Review: Camp Mah Tovu
Camp Mah Tovu (American Horse Tales)
by Yael Mermelstein
Penguin Workshop (imprint of Penguin Random House)
Category: Middle Grade
Reviewer: Judith S. Greenblatt
Our heroine, Lila is ADHD, and even as she tried to stop herself from talking too much and exaggerating, she exaggerates to the point of lying. Soon, the other girls in the bunk dislike her so much they leave her out of the raid to the boys’ side of camp. But – that’s when she meets her horse. One of the American Horse Tales series, an important part of the story is the relationship between Lila and her horse, Lonny, who is also a loner. With the help of an understanding counselor, Lila succeeds in riding Lonny. Lonny and the rest of her pack of wild horses live at the edge of Camp Mah Tovu and are in danger from ranchers who use harsh tactics as they prepare to move the herd off the property. Lila uses her skill at reading to trade favors with struggling reader bunkmate Sarah, and together they speak to Sarah’s father, the rancher in charge of moving the horses. But they need to convince Esme ́, the girl who has been meanest to Lila, to enlist her councilman father in their effort. After a lot of work, the important adults are convinced, and the horses are saved. With so much at stake, Lila learns to control her tongue, and not only saves the horses, but also saves her summer, making friends and gaining self-esteem. While the outcome may be predictable, the descriptions that Lila and her counselor give of the different ways their brains work and the descriptions of the horses are worthy of finding an audience.

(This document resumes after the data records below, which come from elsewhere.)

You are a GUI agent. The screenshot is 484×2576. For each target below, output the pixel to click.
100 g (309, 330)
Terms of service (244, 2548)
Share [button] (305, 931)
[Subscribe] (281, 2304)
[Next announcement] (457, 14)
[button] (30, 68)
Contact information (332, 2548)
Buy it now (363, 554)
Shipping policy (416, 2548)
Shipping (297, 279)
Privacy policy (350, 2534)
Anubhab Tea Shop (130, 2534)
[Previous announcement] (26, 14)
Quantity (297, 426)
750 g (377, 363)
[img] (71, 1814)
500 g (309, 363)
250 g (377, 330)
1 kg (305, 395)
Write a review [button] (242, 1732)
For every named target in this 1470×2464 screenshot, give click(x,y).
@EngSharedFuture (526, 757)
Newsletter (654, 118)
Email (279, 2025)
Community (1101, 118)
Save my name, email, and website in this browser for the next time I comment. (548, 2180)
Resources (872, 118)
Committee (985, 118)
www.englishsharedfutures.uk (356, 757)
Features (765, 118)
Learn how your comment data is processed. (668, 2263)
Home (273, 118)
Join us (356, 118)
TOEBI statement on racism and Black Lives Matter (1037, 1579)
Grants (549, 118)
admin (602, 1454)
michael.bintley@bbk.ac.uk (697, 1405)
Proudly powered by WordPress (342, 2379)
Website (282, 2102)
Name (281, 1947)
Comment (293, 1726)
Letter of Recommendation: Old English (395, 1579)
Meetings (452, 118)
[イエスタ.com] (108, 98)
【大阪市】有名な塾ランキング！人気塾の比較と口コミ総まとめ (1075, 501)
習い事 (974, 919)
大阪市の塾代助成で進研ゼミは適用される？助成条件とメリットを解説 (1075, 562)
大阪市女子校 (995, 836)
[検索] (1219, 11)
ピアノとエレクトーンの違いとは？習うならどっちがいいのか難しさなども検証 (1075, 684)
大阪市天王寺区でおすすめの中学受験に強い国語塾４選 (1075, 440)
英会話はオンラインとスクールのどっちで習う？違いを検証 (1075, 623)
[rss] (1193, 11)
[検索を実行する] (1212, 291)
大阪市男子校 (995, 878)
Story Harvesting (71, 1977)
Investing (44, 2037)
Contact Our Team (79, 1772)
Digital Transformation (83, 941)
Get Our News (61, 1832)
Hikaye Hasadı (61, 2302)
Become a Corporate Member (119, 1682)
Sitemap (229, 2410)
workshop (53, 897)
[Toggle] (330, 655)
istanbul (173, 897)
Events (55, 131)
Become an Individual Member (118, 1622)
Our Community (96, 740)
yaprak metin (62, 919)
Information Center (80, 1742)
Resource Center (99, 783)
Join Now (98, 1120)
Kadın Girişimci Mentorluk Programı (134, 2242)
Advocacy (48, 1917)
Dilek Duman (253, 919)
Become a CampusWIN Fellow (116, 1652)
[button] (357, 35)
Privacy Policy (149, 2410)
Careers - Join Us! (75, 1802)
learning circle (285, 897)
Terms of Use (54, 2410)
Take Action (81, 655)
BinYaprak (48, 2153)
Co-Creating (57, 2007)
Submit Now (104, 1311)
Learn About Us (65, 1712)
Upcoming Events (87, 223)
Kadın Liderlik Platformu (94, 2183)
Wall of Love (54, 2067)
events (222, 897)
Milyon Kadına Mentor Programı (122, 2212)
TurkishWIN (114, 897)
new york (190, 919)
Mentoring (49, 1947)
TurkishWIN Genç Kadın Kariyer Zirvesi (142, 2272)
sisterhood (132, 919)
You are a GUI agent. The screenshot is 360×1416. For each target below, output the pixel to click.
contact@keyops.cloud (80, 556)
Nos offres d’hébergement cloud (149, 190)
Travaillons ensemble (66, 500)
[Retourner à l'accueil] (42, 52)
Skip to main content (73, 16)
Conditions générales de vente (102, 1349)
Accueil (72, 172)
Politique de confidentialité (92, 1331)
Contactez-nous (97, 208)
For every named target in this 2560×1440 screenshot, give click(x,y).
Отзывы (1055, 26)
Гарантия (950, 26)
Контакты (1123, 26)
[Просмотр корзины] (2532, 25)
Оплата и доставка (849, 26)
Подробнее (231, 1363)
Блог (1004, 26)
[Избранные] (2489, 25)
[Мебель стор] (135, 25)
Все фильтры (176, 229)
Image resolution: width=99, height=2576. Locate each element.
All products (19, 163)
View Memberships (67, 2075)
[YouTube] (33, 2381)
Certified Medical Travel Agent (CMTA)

Camp Mah Tovu has strong Jewish values. The Jewish concept of Tza'ar Ba'alei Chayim, the ethical treatment of animals, is a very important value is Judaism and is a foundational element of the story told in this book. It is the love and concern for horses that enables Lila to concentrate sufficiently so that she is able to lessen the effect of her ADHD enough to learn how to ride a horse. The same love enables her to control herself enough to connect with Sarah, and even more importantly, with Esme. Esme, who has been the epitome of meanness becomes Lila’s ally in the fight to save the horses.
As Camp Ma Tovu is a Jewish camp, references to Jewish practices are interwoven with the story. The campers celebrate Shabbat, and there are prayers every morning. There is also a discussion of Tisha B’Av. Hebrew and Yiddish words are used, but unfortunately there is no distinction made between the two languages. The words siddurim and chazan, for instance, are used without used without translation. However, there is a description of Lilia’s mother's word pekalach. I am troubled by the use of the word kibbutz, which is a community settlement in Israel, to describe a gathering, instead of the more appropriate word, kumzitz. Also troubling is the mixed use of Hebrew and Yiddish. These difficulties aside, Camp Ma Tovu shows a warm appreciation for Jewish values.